Much of that concern is in Columbia County, where many kids will be back in the classroom for a full five days a week.

As of Jan. 15, we found all five Columbia County High schools have reached the double-digits in COVID-19 cases in students.

As for Aiken County schools, in-person students are on a hybrid schedule. There, we found a little more than 1,000 students are quarantined right now, which is more than 4.5 percent of all their students.

Case numbers are rising across the community, but each school district is responding differently.

“If everyone is wearing a face covering, then you can be together safely,” Columbia County Superintendent Dr. Sandra Carraway said.

Carraway says large COVID-19 exposure isn’t happening at school, despite going face to face five days a week and no social distancing in some areas.

“They’re safe. Safer than they would be out in the public, mixing and mingling and hanging out together,” Carraway said.
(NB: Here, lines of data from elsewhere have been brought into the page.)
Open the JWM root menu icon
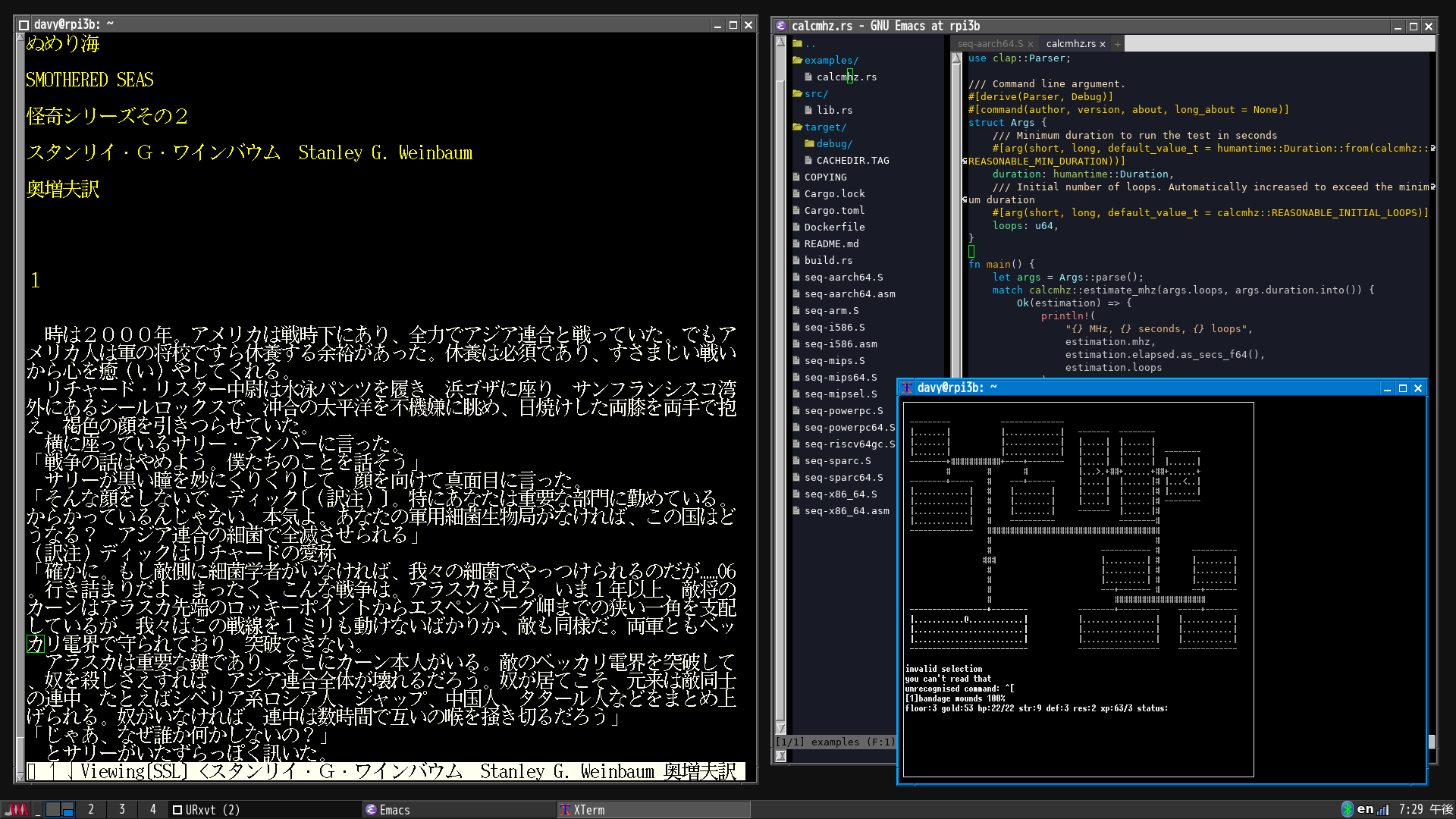 click(17, 809)
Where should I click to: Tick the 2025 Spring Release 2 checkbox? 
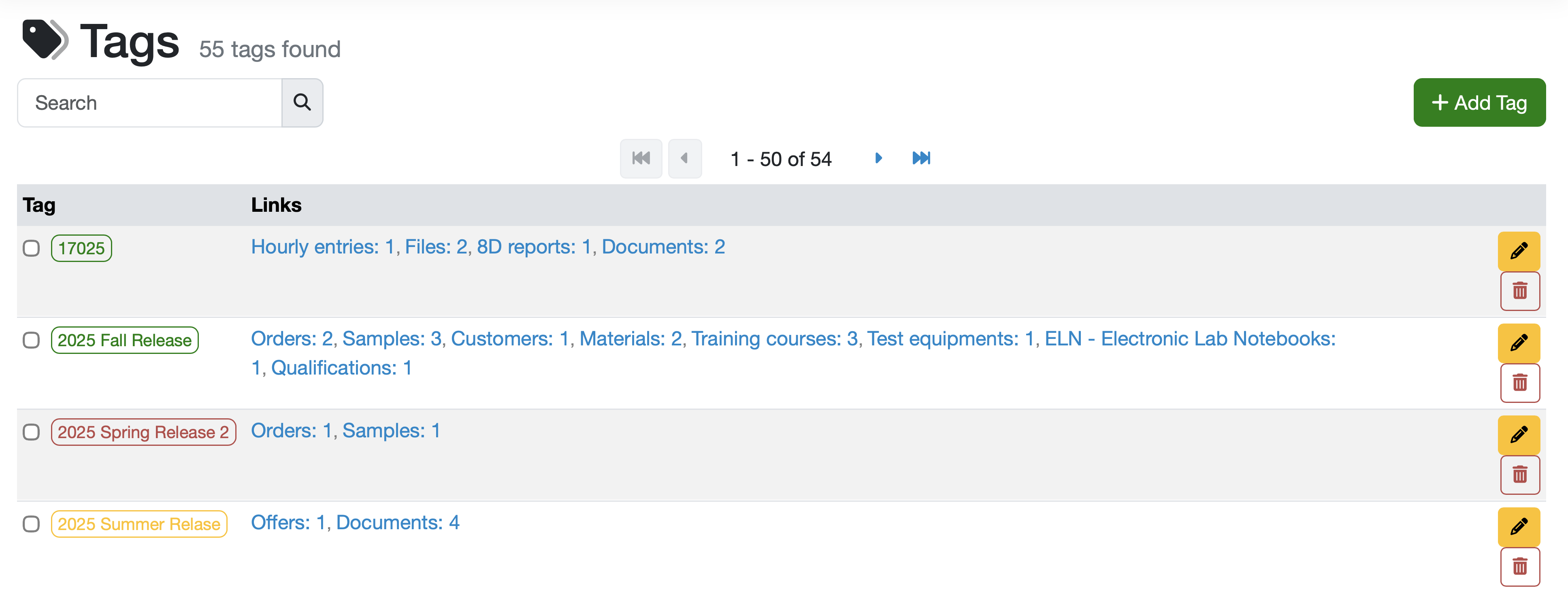coord(31,432)
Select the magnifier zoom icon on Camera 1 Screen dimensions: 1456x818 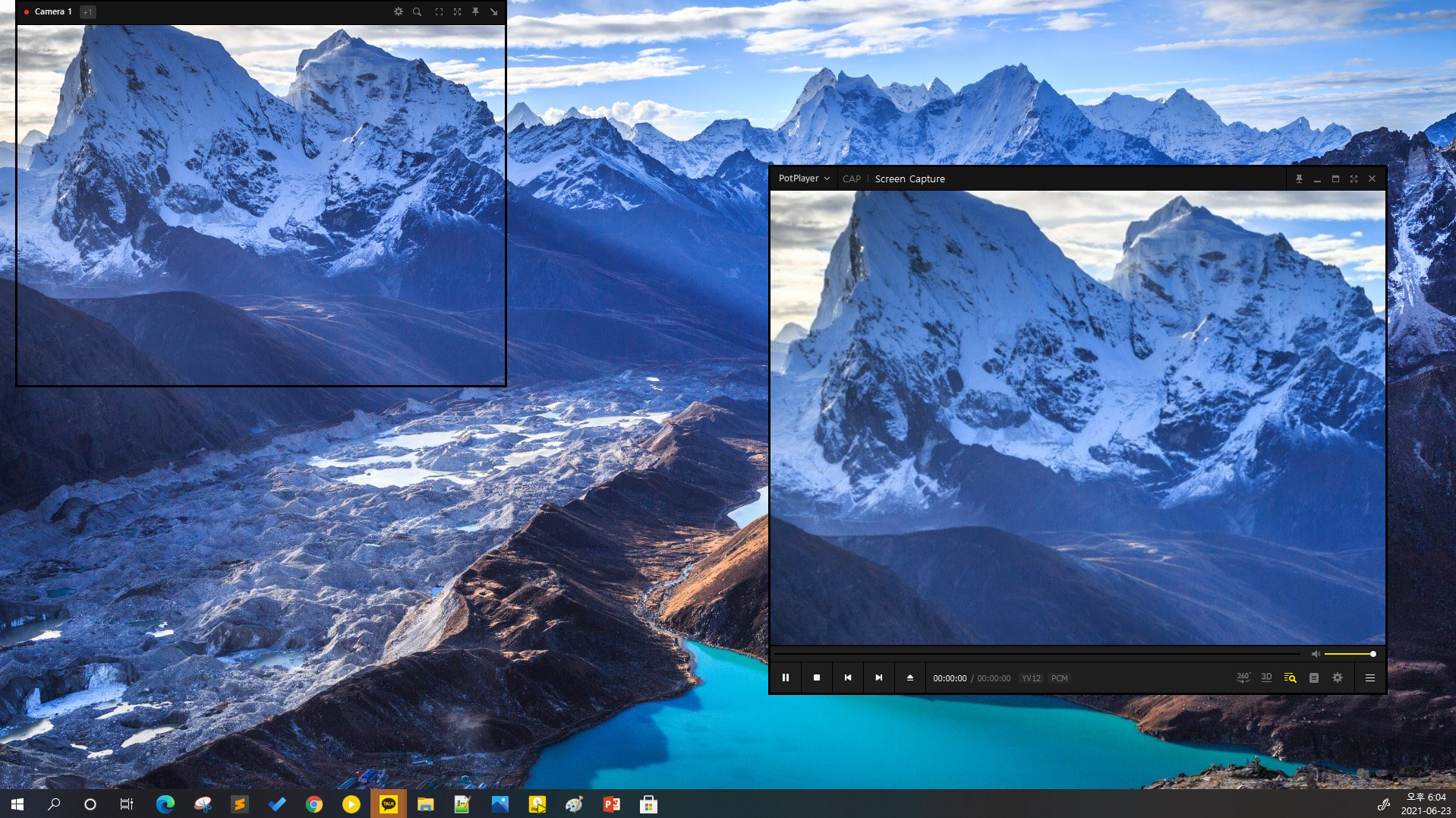click(x=417, y=11)
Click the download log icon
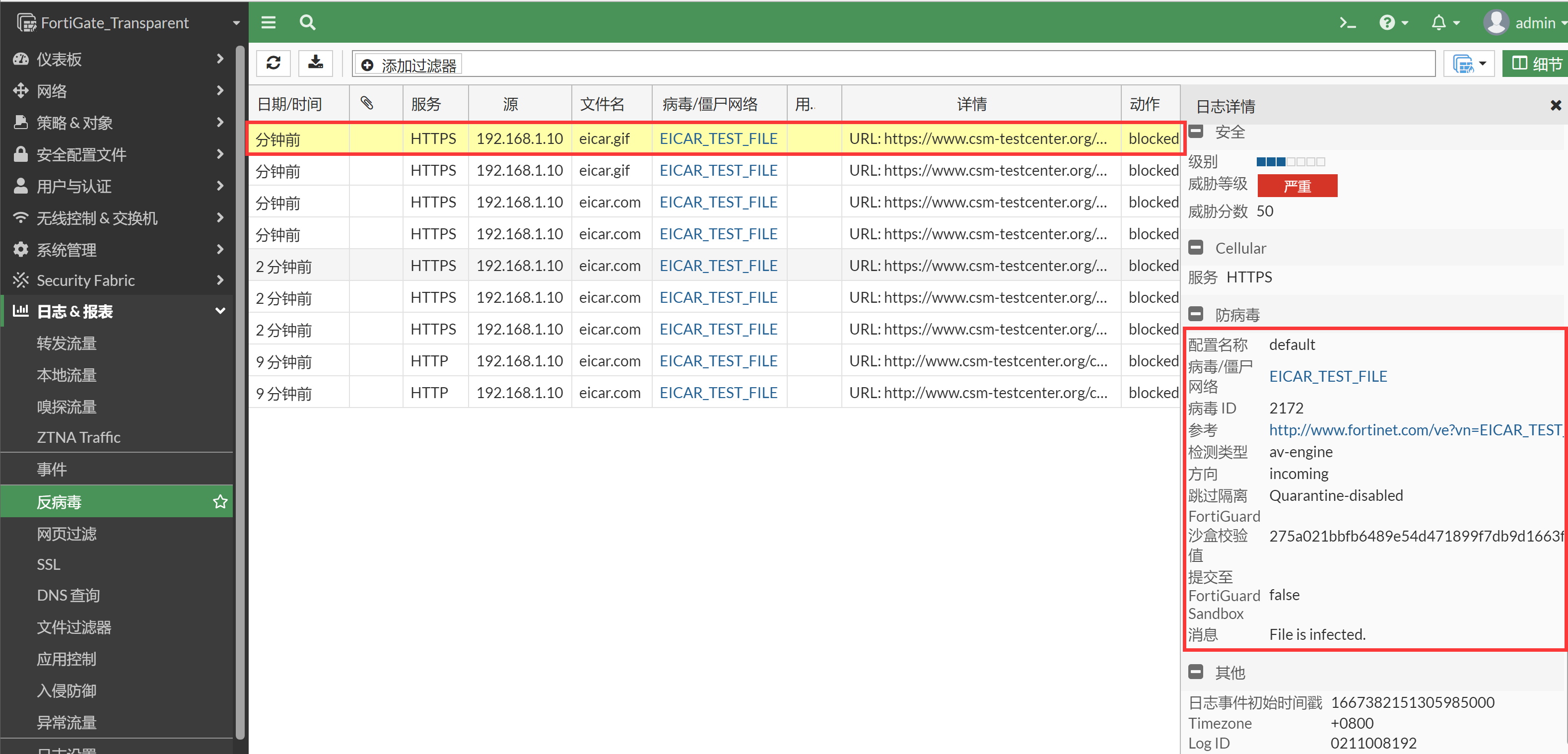1568x754 pixels. 315,64
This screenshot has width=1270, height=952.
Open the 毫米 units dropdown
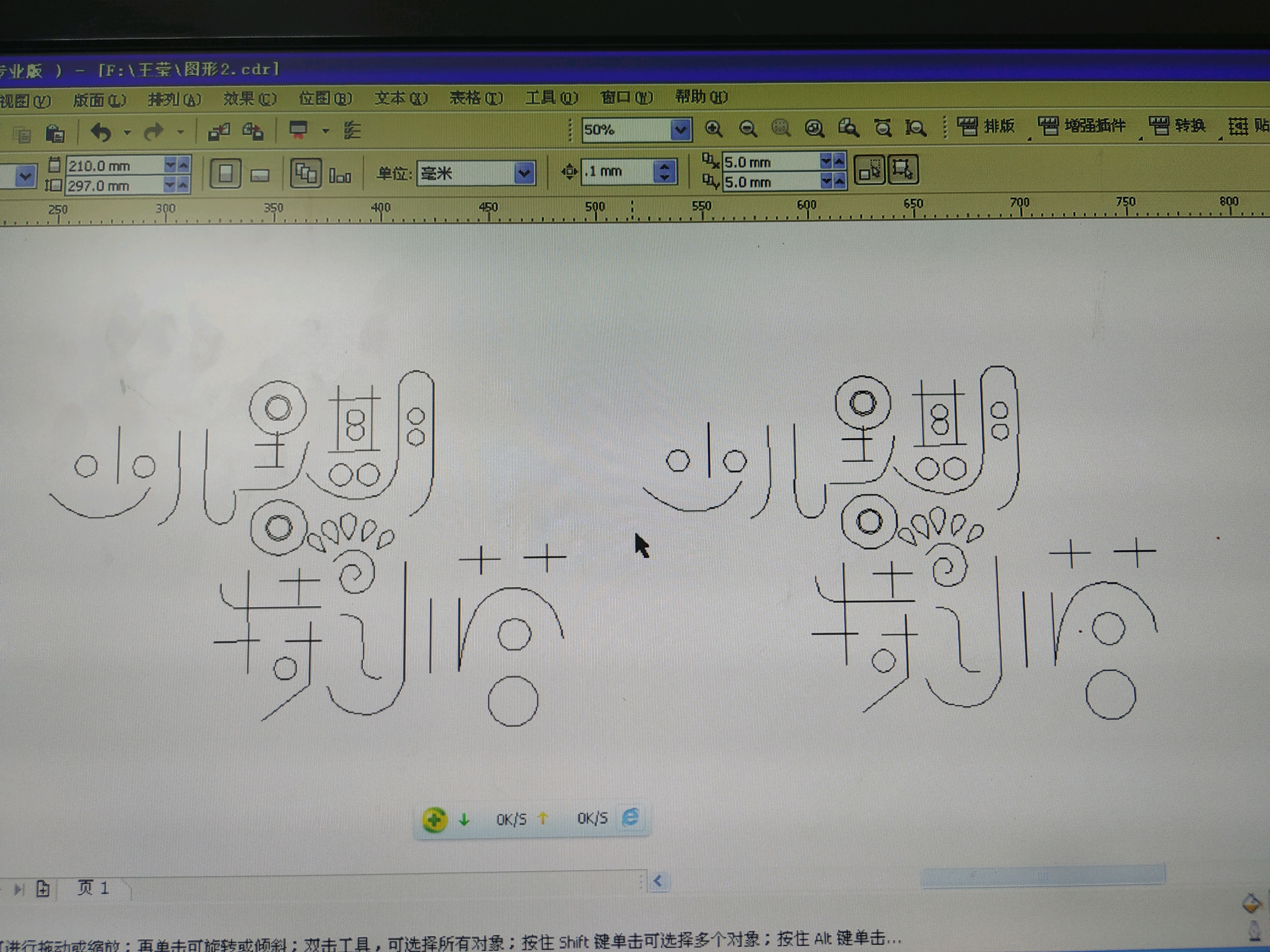(x=524, y=173)
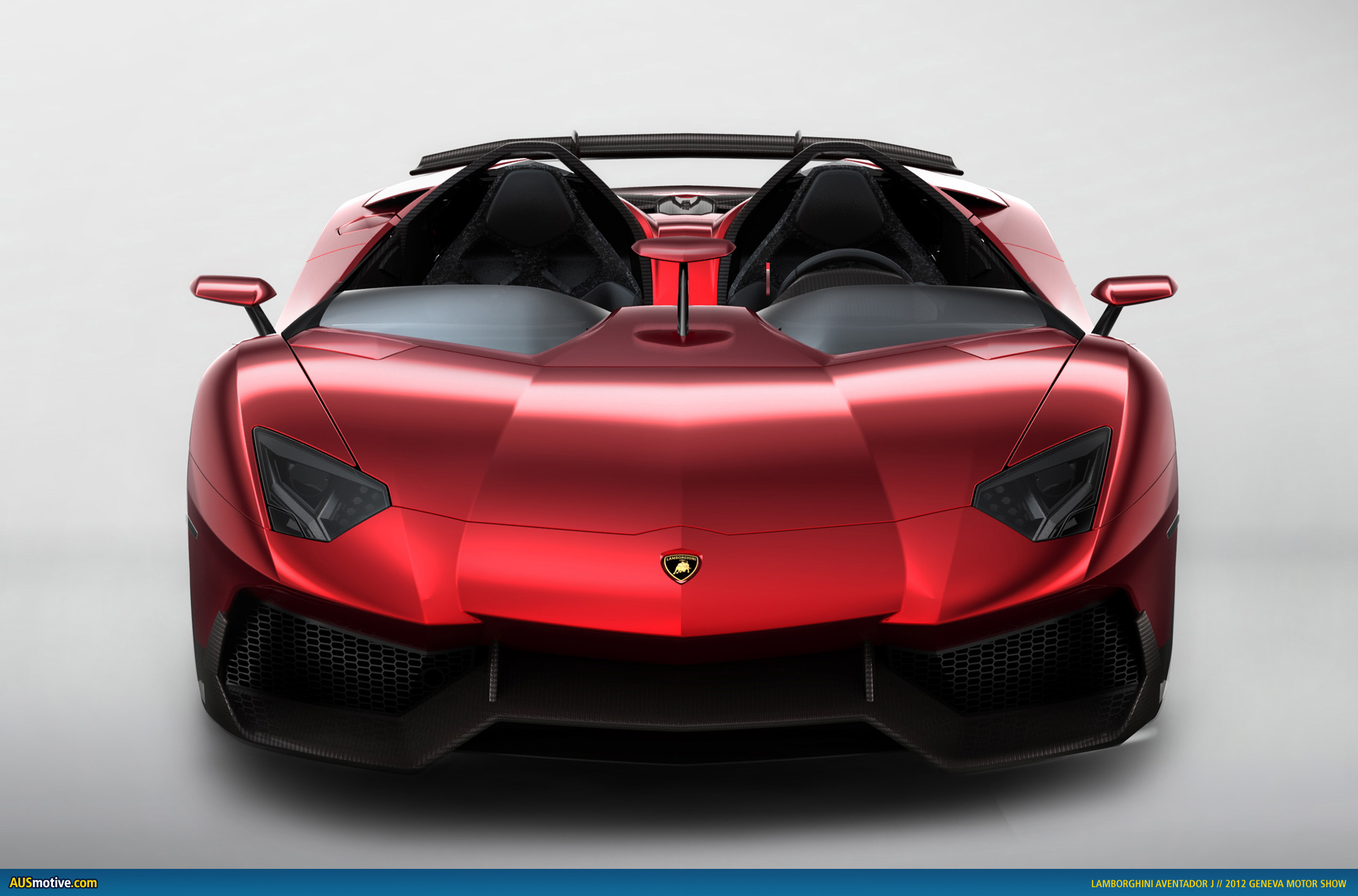This screenshot has height=896, width=1358.
Task: Click the left tinted wind deflector
Action: click(x=462, y=316)
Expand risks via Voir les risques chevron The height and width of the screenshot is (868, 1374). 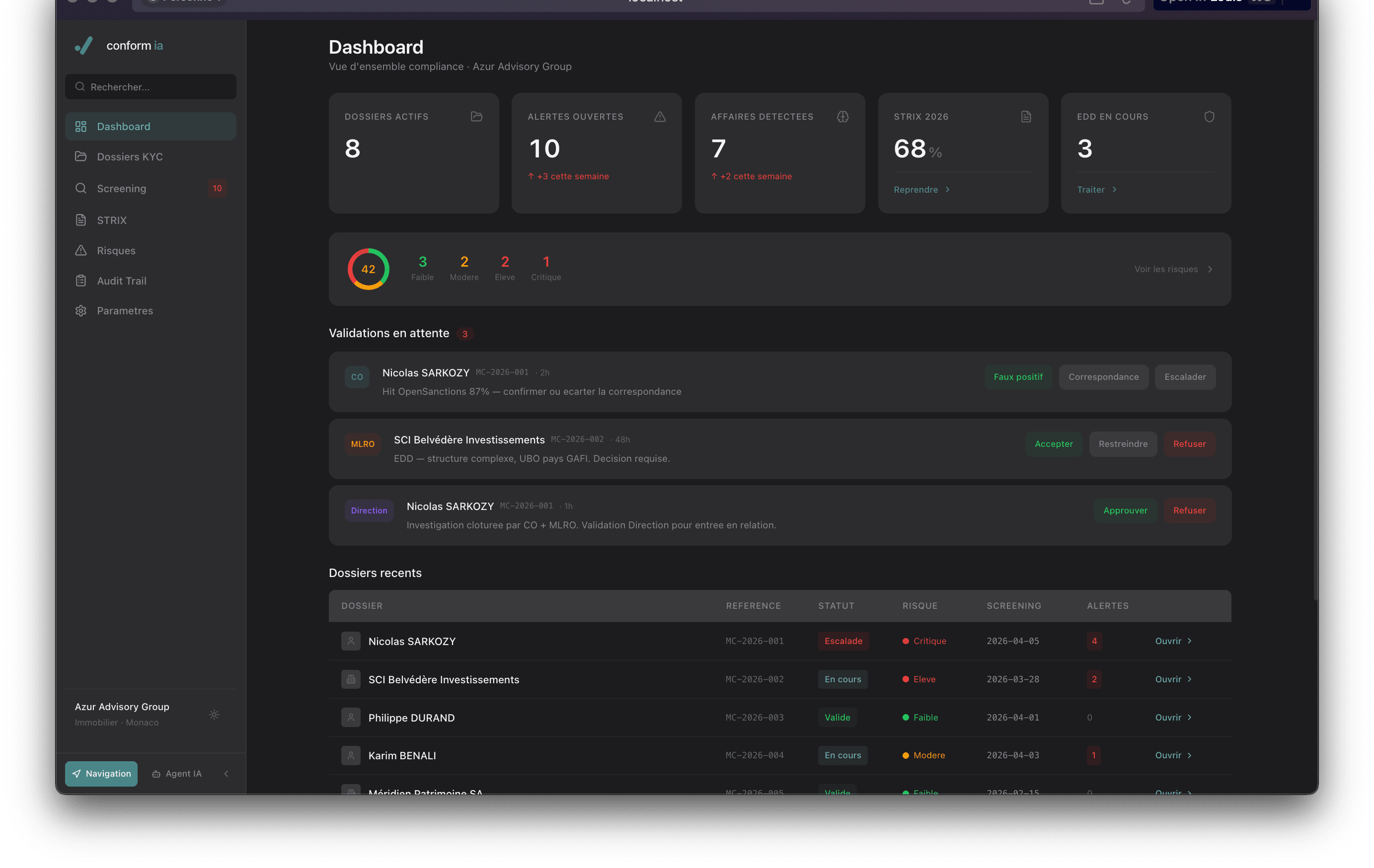[x=1211, y=269]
Richmond County schools are going back face-to-face learning.

“In this pandemic, we’ve balanced student achievement and student safety. Both are very important in our core to the work that we do,” Richmond County’s Lynthia Ross said.

The school system expects around 60 percent of students to return for face-to-face classes.

Back in Columbia County, some parents are calling for hybrid learning. While others like Krina Patel are content with the decision.

“As long as they are being safe and having their masks, social distancing and washing hands, I’m happy with it,” she said.

Columbia County is planning to stay five days a week.

“Our expectation is the longer we are in school doing all of these right things the numbers should continue to fall,” Carraway said.

Aiken County Public School District officials say they will stay in their hybrid model until cases dictate otherwise. If cases continue to get worse, they will make more restrictive decisions on a school-by-school basis.

In Edgefield County, students went back to remote learning Thursday. The superintendent told us they wanted to be proactive, and they weren’t comfortable with case numbers.

He says school officials are going as far as delivering thumb drives and paper packets to homes, all to keep students engaged.